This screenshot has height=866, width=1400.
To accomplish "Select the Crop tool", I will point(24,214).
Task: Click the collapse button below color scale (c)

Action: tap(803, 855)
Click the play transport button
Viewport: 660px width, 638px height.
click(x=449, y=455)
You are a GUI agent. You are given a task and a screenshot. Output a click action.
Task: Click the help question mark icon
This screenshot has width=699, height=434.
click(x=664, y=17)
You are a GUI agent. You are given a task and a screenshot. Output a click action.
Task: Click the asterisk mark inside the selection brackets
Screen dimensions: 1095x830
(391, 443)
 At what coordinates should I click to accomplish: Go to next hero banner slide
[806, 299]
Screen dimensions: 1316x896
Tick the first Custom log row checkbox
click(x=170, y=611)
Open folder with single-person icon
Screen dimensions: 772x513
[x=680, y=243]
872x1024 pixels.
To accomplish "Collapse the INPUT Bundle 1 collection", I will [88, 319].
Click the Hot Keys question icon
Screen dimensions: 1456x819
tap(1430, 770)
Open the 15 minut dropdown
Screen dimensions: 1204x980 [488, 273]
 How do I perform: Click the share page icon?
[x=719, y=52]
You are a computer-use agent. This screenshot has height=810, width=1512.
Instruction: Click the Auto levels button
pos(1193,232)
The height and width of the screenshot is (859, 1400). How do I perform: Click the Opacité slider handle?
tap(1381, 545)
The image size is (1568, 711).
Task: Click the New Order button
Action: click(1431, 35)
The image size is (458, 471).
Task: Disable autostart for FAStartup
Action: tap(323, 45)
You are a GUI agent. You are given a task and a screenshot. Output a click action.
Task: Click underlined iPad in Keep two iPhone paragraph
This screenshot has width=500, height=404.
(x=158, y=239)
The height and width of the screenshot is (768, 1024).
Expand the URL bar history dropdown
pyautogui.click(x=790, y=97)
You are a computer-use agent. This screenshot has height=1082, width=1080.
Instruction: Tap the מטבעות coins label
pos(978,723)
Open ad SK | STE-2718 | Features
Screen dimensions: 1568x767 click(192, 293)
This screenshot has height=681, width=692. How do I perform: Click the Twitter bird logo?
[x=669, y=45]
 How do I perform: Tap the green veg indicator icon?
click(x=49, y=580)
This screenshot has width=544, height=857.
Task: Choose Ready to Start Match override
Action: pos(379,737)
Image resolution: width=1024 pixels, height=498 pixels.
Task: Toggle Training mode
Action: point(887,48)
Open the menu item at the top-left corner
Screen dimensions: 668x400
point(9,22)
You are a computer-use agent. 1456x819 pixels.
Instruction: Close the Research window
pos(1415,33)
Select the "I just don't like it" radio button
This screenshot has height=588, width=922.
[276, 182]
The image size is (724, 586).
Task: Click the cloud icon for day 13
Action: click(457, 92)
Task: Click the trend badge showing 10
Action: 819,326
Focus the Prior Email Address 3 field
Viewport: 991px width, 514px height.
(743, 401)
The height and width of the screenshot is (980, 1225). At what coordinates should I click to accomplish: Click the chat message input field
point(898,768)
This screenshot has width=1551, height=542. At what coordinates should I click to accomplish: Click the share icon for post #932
::::::::::
● **What is being asked**: Please output all of the items above again, line for line and unchanged.

● **The response**:
This screenshot has height=866, width=1400.
To accomplish "Select the Crop tool", I will point(24,214).
Task: Click the collapse button below color scale (c)

Action: tap(803, 855)
Click the play transport button
Viewport: 660px width, 638px height.
click(x=449, y=455)
You are a GUI agent. You are given a task and a screenshot. Output a click action.
Task: Click the help question mark icon
This screenshot has width=699, height=434.
click(x=664, y=17)
You are a GUI agent. You are given a task and a screenshot. Output a click action.
Task: Click the asterisk mark inside the selection brackets
Screen dimensions: 1095x830
(391, 443)
 At what coordinates should I click to accomplish: Go to next hero banner slide
[806, 299]
Screen dimensions: 1316x896
Tick the first Custom log row checkbox
click(x=170, y=611)
Open folder with single-person icon
Screen dimensions: 772x513
[x=680, y=243]
872x1024 pixels.
To accomplish "Collapse the INPUT Bundle 1 collection", I will [88, 319].
Click the Hot Keys question icon
Screen dimensions: 1456x819
tap(1430, 770)
Open the 15 minut dropdown
Screen dimensions: 1204x980 [488, 273]
 How do I perform: Click the share page icon?
[x=719, y=52]
You are a computer-use agent. This screenshot has height=810, width=1512.
Instruction: Click the Auto levels button
pos(1193,232)
The height and width of the screenshot is (859, 1400). How do I perform: Click the Opacité slider handle?
tap(1381, 545)
The image size is (1568, 711).
Task: Click the New Order button
Action: click(1431, 35)
The image size is (458, 471).
Task: Disable autostart for FAStartup
Action: tap(323, 45)
You are a GUI agent. You are given a task and a screenshot. Output a click action.
Task: Click underlined iPad in Keep two iPhone paragraph
This screenshot has width=500, height=404.
(x=158, y=239)
The height and width of the screenshot is (768, 1024).
Expand the URL bar history dropdown
pyautogui.click(x=790, y=97)
You are a computer-use agent. This screenshot has height=1082, width=1080.
Instruction: Tap the מטבעות coins label
pos(978,723)
Open ad SK | STE-2718 | Features
Screen dimensions: 1568x767 click(192, 293)
This screenshot has height=681, width=692. How do I perform: Click the Twitter bird logo?
[x=669, y=45]
 How do I perform: Tap the green veg indicator icon?
click(x=49, y=580)
This screenshot has width=544, height=857.
Task: Choose Ready to Start Match override
Action: pos(379,737)
Image resolution: width=1024 pixels, height=498 pixels.
Task: Toggle Training mode
Action: point(887,48)
Open the menu item at the top-left corner
Screen dimensions: 668x400
point(9,22)
You are a computer-use agent. 1456x819 pixels.
Instruction: Close the Research window
pos(1415,33)
Select the "I just don't like it" radio button
This screenshot has height=588, width=922.
[276, 182]
The image size is (724, 586).
Task: Click the cloud icon for day 13
Action: click(457, 92)
Task: Click the trend badge showing 10
Action: 819,326
Focus the Prior Email Address 3 field
Viewport: 991px width, 514px height.
(743, 401)
The height and width of the screenshot is (980, 1225). At what coordinates should I click to accomplish: Click the chat message input field
point(898,768)
This screenshot has width=1551, height=542. At what coordinates should I click to accomplish: Click the share icon for post #932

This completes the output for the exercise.